Un film aussi sobre que bouleversant qui a été présenté en sélection Un Certain Regard au Festival de Cannes 2024.

Un petit village du désert somalien, torride et venteux. Mamargade, père célibataire, cumule les petits boulots pour offrir à son fils Cigaal une vie meilleure. Alors qu’elle vient de divorcer, sa sœur Araweelo revient vivre avec eux. Malgré les vents changeants d’un pays en proie à la guerre civile et aux catastrophes naturelles, l’amour, la confiance et la résilience leur permettront de prendre en main leur destinée.

Un regard neuf sur la Somalie

Mo Harawe nous transporte dans un village côtier de Somalie, loin des images stéréotypées de guerre et de famine souvent associées à ce pays. Ici, la caméra s’attarde sur la vie quotidienne d’une petite famille, portée par Mamargade, un père célibataire qui enchaîne les petits boulots pour subvenir aux besoins de son jeune fils Cigaal. La réapparition de sa sœur Araweelo, de retour après un divorce difficile, vient bouleverser le fragile équilibre de cette cellule familiale. Ce récit intime devient alors une réflexion sur les liens familiaux, la reconstruction personnelle et les chemins parfois arides de la résilience.

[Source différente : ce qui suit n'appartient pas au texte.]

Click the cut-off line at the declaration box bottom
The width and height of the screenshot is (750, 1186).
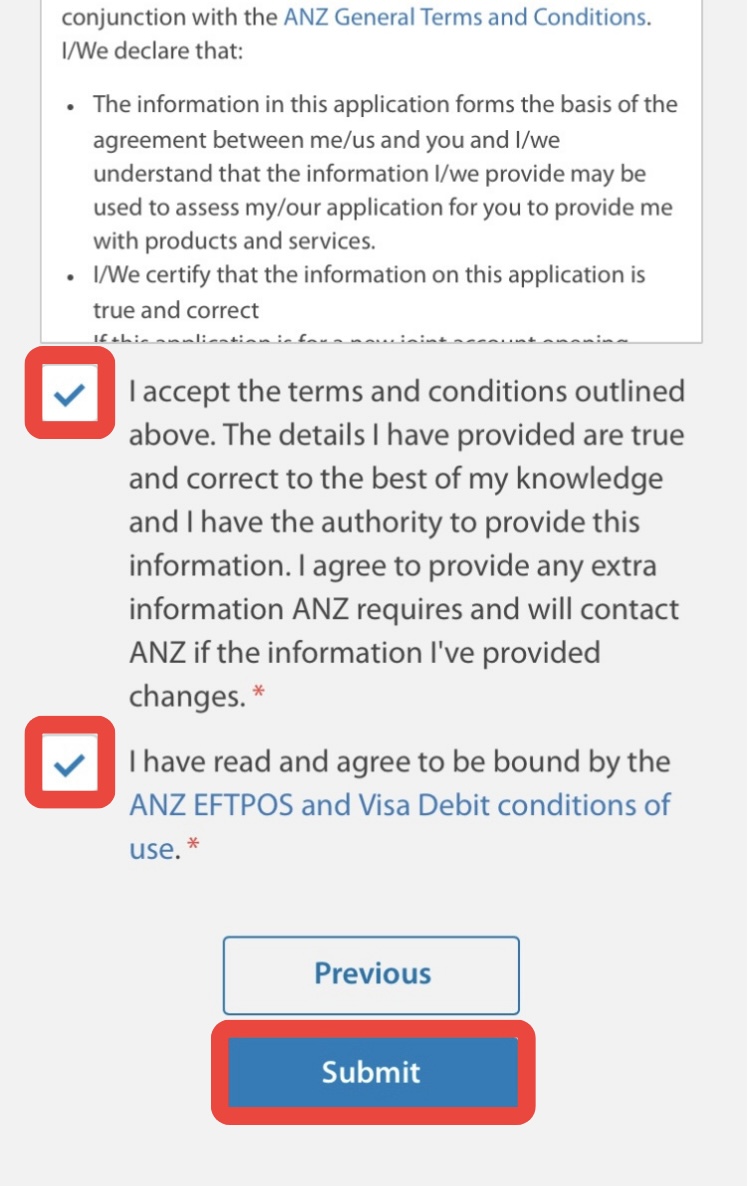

Une poésie visuelle empreinte de pudeur et d’espérance

La photographie signée Mostafa El Kashef offre au film une beauté simple et saisissante. Les plans larges du désert, les gestes du quotidien captés sans artifice, l’alternance entre lumière crue et ombre protectrice : tout concourt à créer une atmosphère méditative. Harawe filme la lenteur non pas comme une contrainte, mais comme un appel à regarder autrement. Sans jamais céder au misérabilisme, le réalisateur donne à voir une Somalie vivante, digne, et marquée par une profonde humanité. Ce n’est pas un film sur la survie, mais sur la vie — dans tout ce qu’elle a de fragile, de beau, et d’espérant. Les acteurs, non professionnels, incarnent leurs rôles avec une justesse bouleversante. Mamargade est un père à la fois fatigué et déterminé, modèle discret de sacrifice et d’amour. Araweelo, sa sœur, vient comme un souffle d’émancipation féminine, apportant une autre forme de courage. Ensemble, ils dessinent une trajectoire d’espérance en terre aride.

Une certaine résonnance avec l’univers biblique

Dans leurs épreuves comme dans leurs gestes simples, on entrevoit cette force spirituelle discrète qui pousse les êtres à se relever, à croire malgré tout, à tenir bon — cette patience (ou persévérance) des saints dont parle l’Apocalypse. Avec Le Village aux portes du paradis et l’environnement particulier que l’on visualise, est rendu possible une certaine résonnance avec l’univers biblique.

On pense aux récits de ceux qui traversent le désert, à la recherche d’une terre de promesse. Comme Israël sorti d’Égypte, comme Ruth et Noémi en marche vers un avenir incertain, les personnages du film posent un acte de foi : celui de croire qu’un autre avenir est possible.

La figure du père qui veille, travaille, espère pour son fils l’appuie avec tendresse. Et ce « village aux portes du paradis » évoque, dans sa simplicité, ce Royaume déjà là, dans les gestes de soin, les choix de justice, et la fraternité quotidienne. Une histoire qui peut se recevoir comme un rappel : celui que Dieu agit souvent à la marge, dans les petits, les oubliés, ceux qui « n’ont pas de lieu où reposer la tête ». C’est là, peut-être finalement, que le paradis commence.

Voilà donc un film qui touche autant le cœur que l’intelligence. Le Village aux portes du paradis invite à poser un regard nouveau sur les pays souvent réduits à leurs blessures, à voir dans les plus humbles des visages porteurs d’espérance.